Target Account List (TAL): Definition, Construction, and Operating Practice
A target account list (TAL) is the named, finite list of companies a B2B revenue team agrees to pursue in a given period, typically 50 to 1,000 accounts depending on motion. The TAL is the operational unit of account-based marketing because it locks the universe before any campaign launches and aligns marketing, sales, and customer success on the same accounts.
Why it matters
Without a TAL, marketing and sales pursue different accounts in parallel, ad spend leaks to non-ICP companies, and sales coverage is uncoordinated. The TAL is the structural artifact that makes account-based marketing measurable, and it sits between the ICP definition and the tier-level resource allocation. It also feeds the account fit score calibration.
How it works
- Universe definition starts with ICP filters: industry, employee count, revenue band, geography, technographic match.
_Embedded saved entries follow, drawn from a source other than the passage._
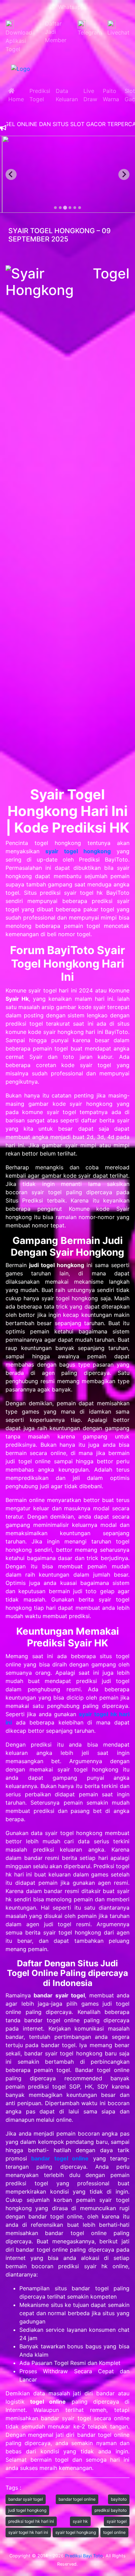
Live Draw (90, 95)
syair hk (80, 2521)
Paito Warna (111, 95)
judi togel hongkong (27, 2510)
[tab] (55, 207)
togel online (114, 2532)
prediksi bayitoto (110, 2510)
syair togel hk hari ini (28, 2532)
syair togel (117, 2521)
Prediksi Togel (39, 95)
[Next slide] (123, 174)
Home (16, 95)
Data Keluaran (67, 95)
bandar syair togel (25, 2499)
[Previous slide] (11, 174)
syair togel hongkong (75, 2532)
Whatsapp (69, 6)
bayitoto (119, 2499)
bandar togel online (77, 2499)
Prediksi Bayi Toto (84, 2555)
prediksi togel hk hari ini (31, 2521)
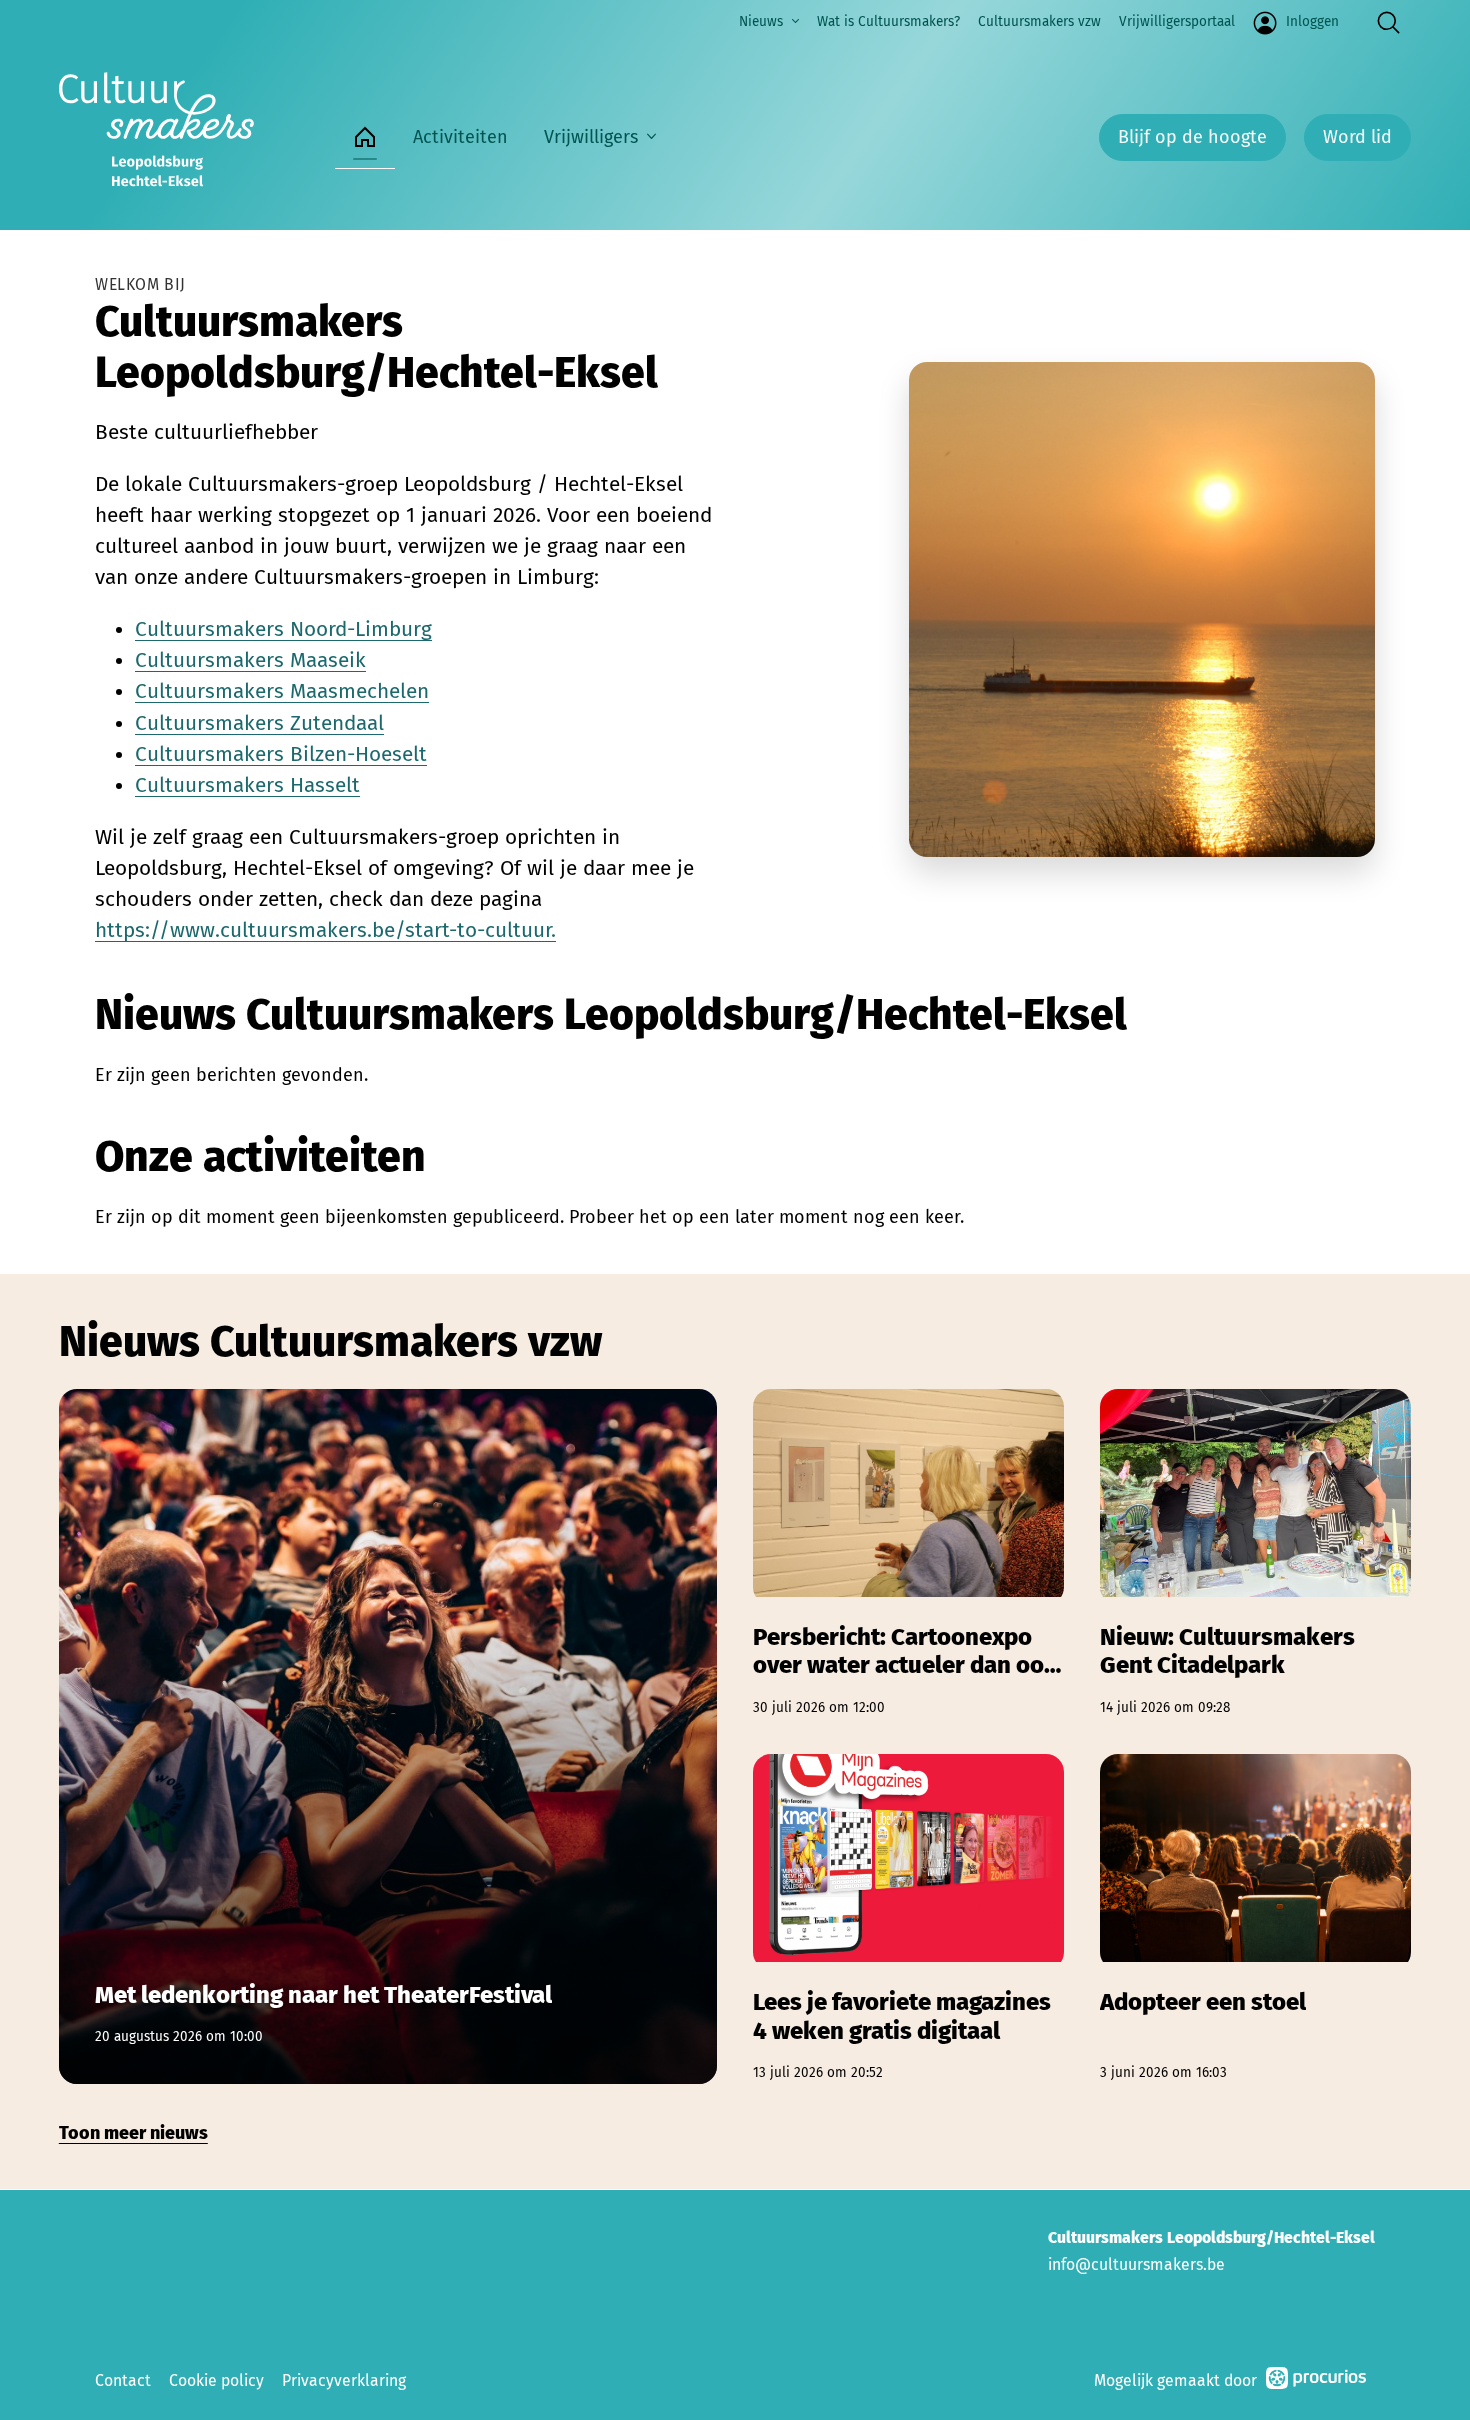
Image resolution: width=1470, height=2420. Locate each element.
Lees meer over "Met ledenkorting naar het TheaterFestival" (388, 1736)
- Filtering refines the universe with strategic gates: ban-on-competitor lists, customer overlap rules, and territory carve-ups.
- Sizing matches resource capacity: 50 to 200 accounts for 1:1 motions, 200 to 2,000 for 1:few, and over 2,000 for programmatic, per Gartner's ABM definition.
- Activation routes TAL accounts into account-based advertising, outbound sequences, content tracks, and personalization.
- Refresh cadence is quarterly with event-based additions for funding rounds, leadership changes, and intent surges.
Examples
- A revops platform sets a 600-account TAL filtered to mid-market SaaS companies running Salesforce, then tiers into 25 Tier 1, 175 Tier 2, and 400 Tier 3, mirroring the practice in how to build a target account list from scratch.
- A cybersecurity vendor builds a 400-account TAL across regulated industries (finance, healthcare, government) with a competitor displacement filter, then activates ads, outbound, and pilot offers through the workflow in the 90-day ABM pilot playbook.
Related terms
FAQ
How big should a target account list be?
TAL size matches resource capacity. 1:1 motions hold 50 to 200 accounts. 1:few motions hold 200 to 2,000. Programmatic 1:many TALs run wider but still anchor on ICP filters, per Forrester ABM research.
How often should the TAL refresh?
Quarterly review is standard. Event-based additions handle funding rounds, leadership changes, and major intent surges between reviews so the list captures buying-window accounts.
Who owns the TAL?
Marketing operations and sales operations co-own the TAL with executive sponsorship from CMO and CRO. The TAL is the artifact that makes the marketing-sales contract operational.